Whitehall City Council likely will vote on a shopping-cart ordinance April 2.
The ordinance is scheduled for a third and final reading at the next regularly scheduled meeting of Whitehall City Council, at 7 p.m. Tuesday, April 2, at Whitehall City Hall, 360 S. Yearling Road.
In an effort to deter the abandonment of shopping carts on city streets, city officials proposed the ordinance that would make private possession of a shopping cart a minor misdemeanor, which carries a maximum $150 fine.
The legislation goes a step further by holding retailers culpable for not properly securing shopping carts or keeping parking lots clear of them.
Whitehall council members were set to enact the ordinance March 19, but at the request of the administration, members tabled it until the April 2 meeting.
The decision was not unanimous. In a 4-3 vote, members tabled the ordinance.
Whitehall Mayor Kim Maggard and service director Ray Ogden said they sought the postponement to allow retailers to provide further suggestions concerning the legislation, but some council members opined that retailers had due notice.

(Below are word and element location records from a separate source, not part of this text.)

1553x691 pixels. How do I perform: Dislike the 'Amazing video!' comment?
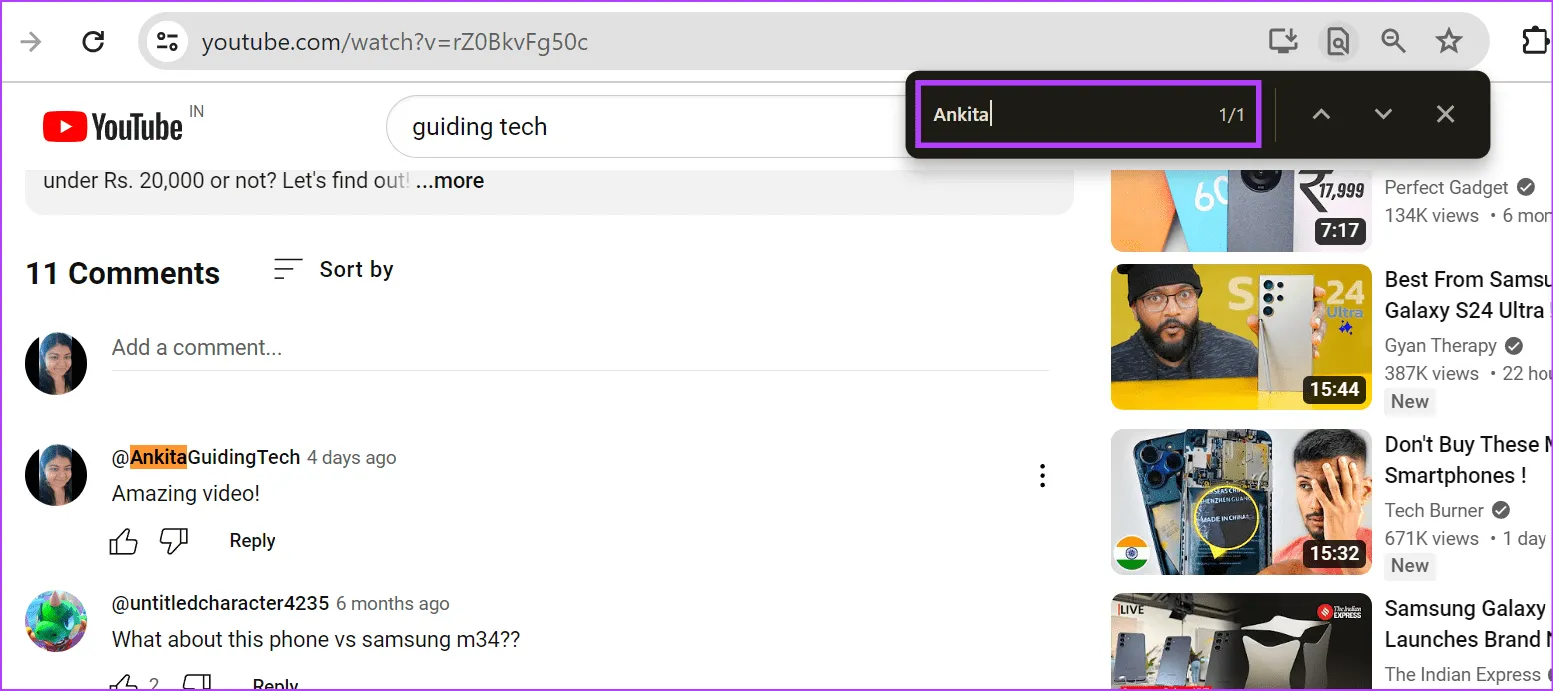pos(174,541)
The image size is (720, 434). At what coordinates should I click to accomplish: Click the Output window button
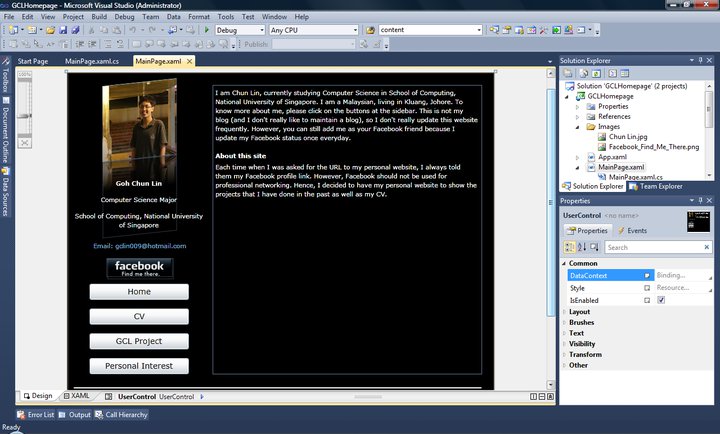(74, 414)
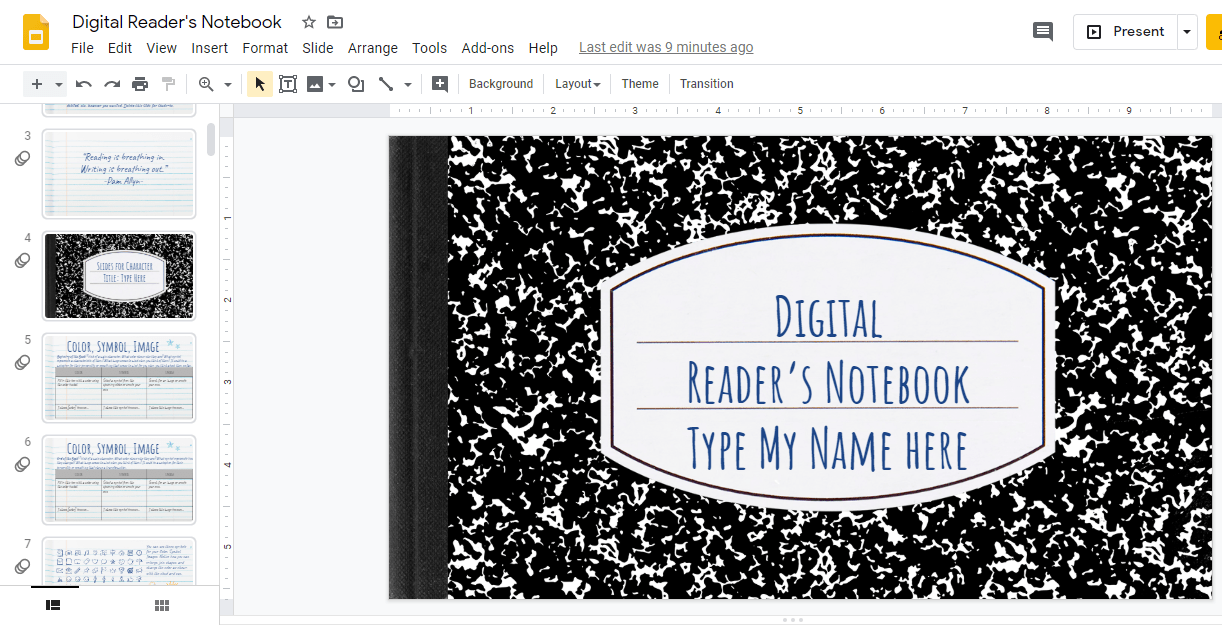Pick the Shape tool
This screenshot has width=1222, height=632.
(x=356, y=84)
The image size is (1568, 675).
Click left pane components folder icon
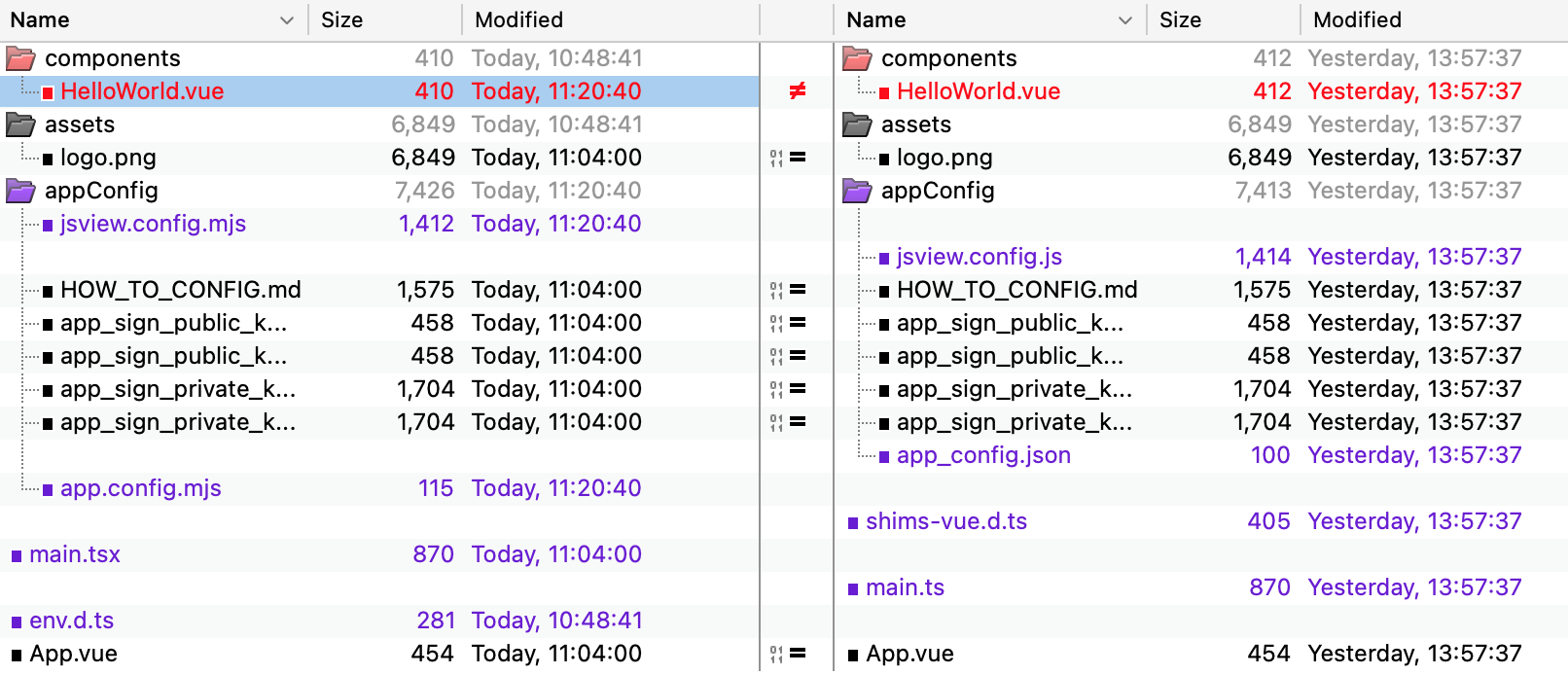click(20, 59)
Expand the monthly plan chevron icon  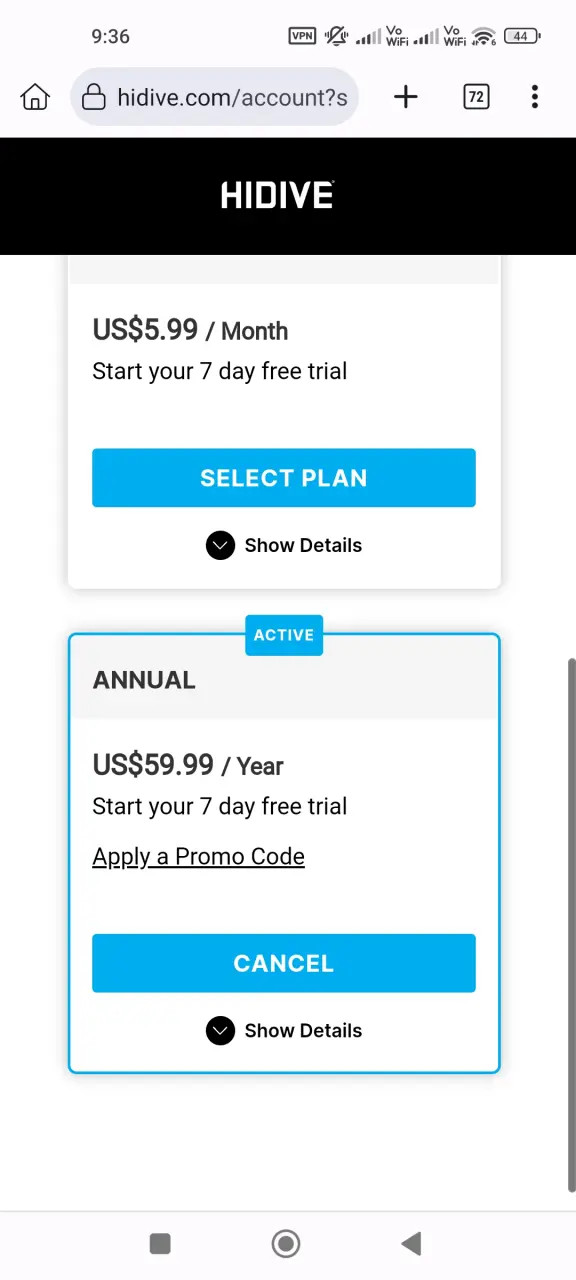[x=220, y=545]
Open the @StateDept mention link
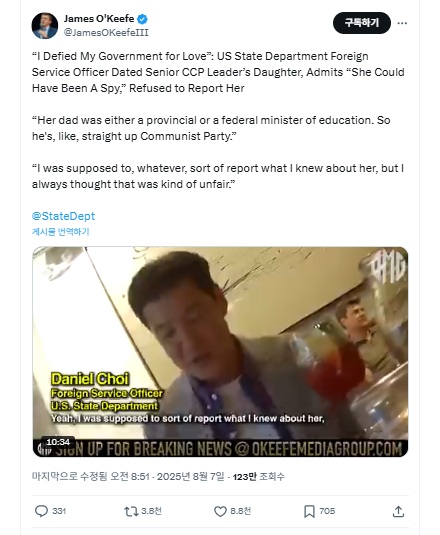440x535 pixels. point(63,216)
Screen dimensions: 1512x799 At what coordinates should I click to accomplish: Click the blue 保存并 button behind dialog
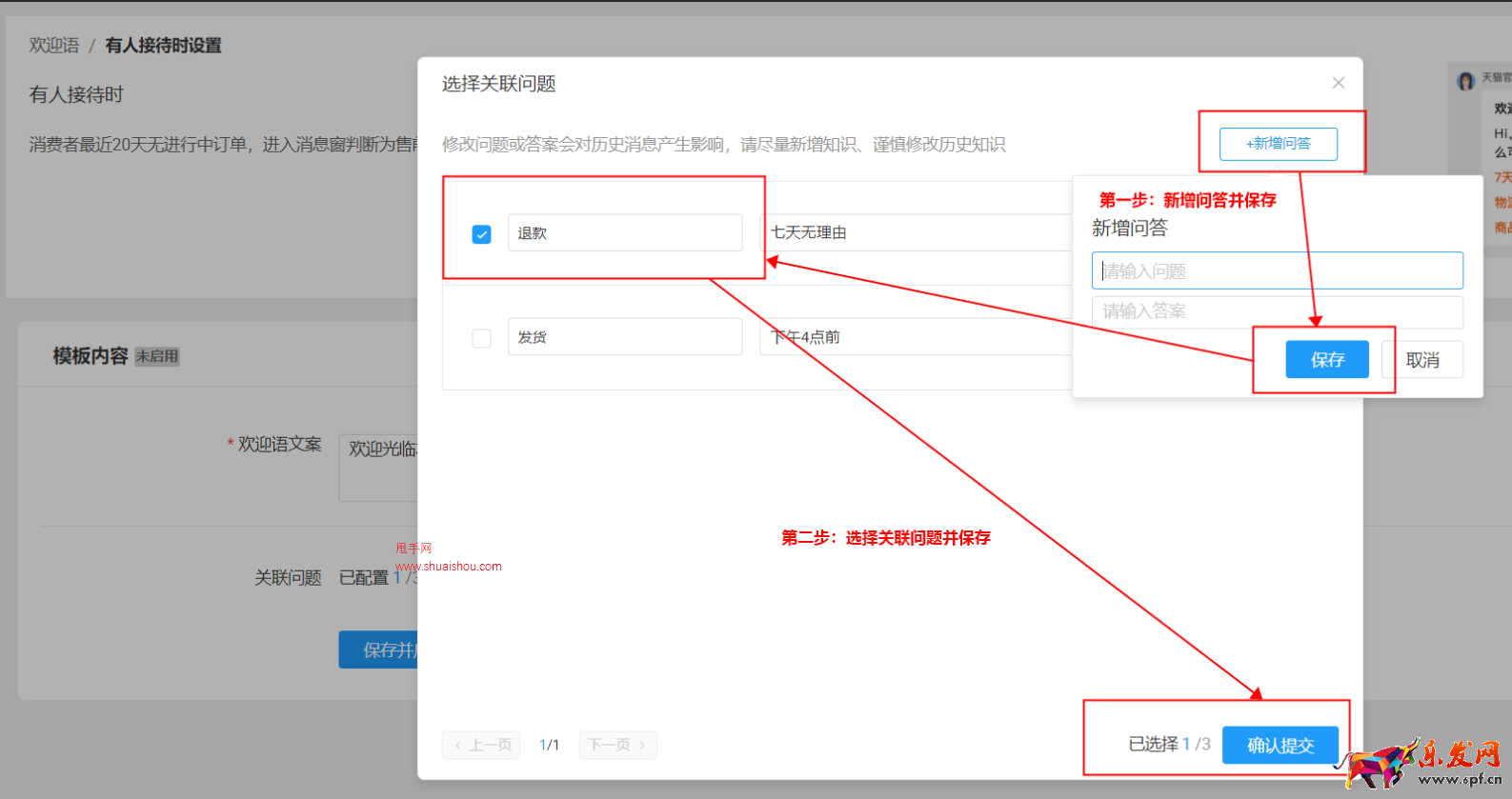point(378,649)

"These businesses had ample time but waited until the 11th hour," Ward 1 Councilman Chris Rodriguez said March 19. "I don't see a need to drag this out, but we will have the discussion and see where it goes."
Rodriguez, Ward 3 Councilman Leo Knoblauch and at-large Councilman Robert Bailey opposed tabling the ordinance. Ward 2 Councilman Wes Kantor, Ward 4 Councilman Van Gregg and at-large council members Karen Conison and Leslie LaCorte voted in favor of the postponement.
"I asked for it to be tabled because I think it is in the best interest to hear what (retailers) have to say," Maggard said. "I'm disappointed they waited until the 11th hour, but I want to be reasonable to our business community."
Ogden received a March 15 letter from Jackie Siekmann, media- and government-relations manager for Kroger, seeking a postponement.
Siekmann said the company had become aware of the proposed ordinance Feb. 20 in a letter from the city, sent after the ordinance was introduced at the Feb. 19 council meeting.
"We plan to attend the meeting (March 19) to voice our concerns with this ordinance, but we respectfully ask that you table the vote so we can have further discussions," Siekmann wrote.
No representative from Kroger addressed council during the March 19 meeting. Siekmann did not return a call from ThisWeek Whitehall News concerning the legislation.
In the letter, the Kroger official wrote that the proposed ordinance "would criminalize our business when we are the victims of theft." The company wrote that employees regularly retrieve carts and a third-party collects carts from nearby areas.
Ogden said only Kroger responded to the city after letters were sent to 10 Whitehall retailers in February.
"We will listen to (the retailers), but we also plan to move forward," Ogden said.
The proposed ordinance is meant to rid the city of the blight that abandoned and off-premises shopping carts create in the city, Maggard said.
"It's a particular problem at bus stops," Ogden said, particularly along East Main Street, East Broad Street and South Hamilton Road. "You'd think (the retail stores) would not want to lose the carts, but that's not what we're seeing."
Removal of carts always has been considered a theft, Ogden said, but retailers typically don't file reports, so city officials simply impounded abandoned carts, almost all with marks identifying the owner. The city has collected more than 100 carts since late last year, and none has been claimed, he said. The city charges $20 to release impounded carts.
The new ordinance would require retailers to place signs, in English and in Spanish, advising customers that theft is a crime. It further requires retailers, when the store is closed, to place carts in a secure area.
Retailers must clear parking lots of all carts within one hour of closing and at prescribed times during daily operations, and each retailer must provide the city with the name of an individual responsible for management of shopping carts.
The ordinance stipulates that any private individual in possession of an off-premises shopping cart would be "considered prima-facie evidence of larceny or possession of stolen goods" unless a person has written permission.
A violation would be a minor misdemeanor, punishable with a maximum $150 fine, in addition to $65 in court costs, Ogden said.
As for retailers, the city would perform spot inspections, he said. If an officer determines a retailer has failed to comply with the law, the city would fine the business' appointed manager, in care of the business, he said.
"We don't intend to make a point out of charging retailers," Ogden said. "We hope they will make the effort to control shopping carts. But we want to keep our rights of way clear by whatever manner we need to."
The ordinance is modeled after a similar ordinance in Westlake, in northeastern Ohio, Ogden said.
In other action March 19,, council approved legislation authorizing Maggard to contract with the Ohio Department of Transportation for the replacement of a bridge on Elm Street; appointing Police Chief Richard Zitzke to the Central Ohio Transit Authority Board of Trustees; and transferring $7,000 from the general fund to the economic development fund.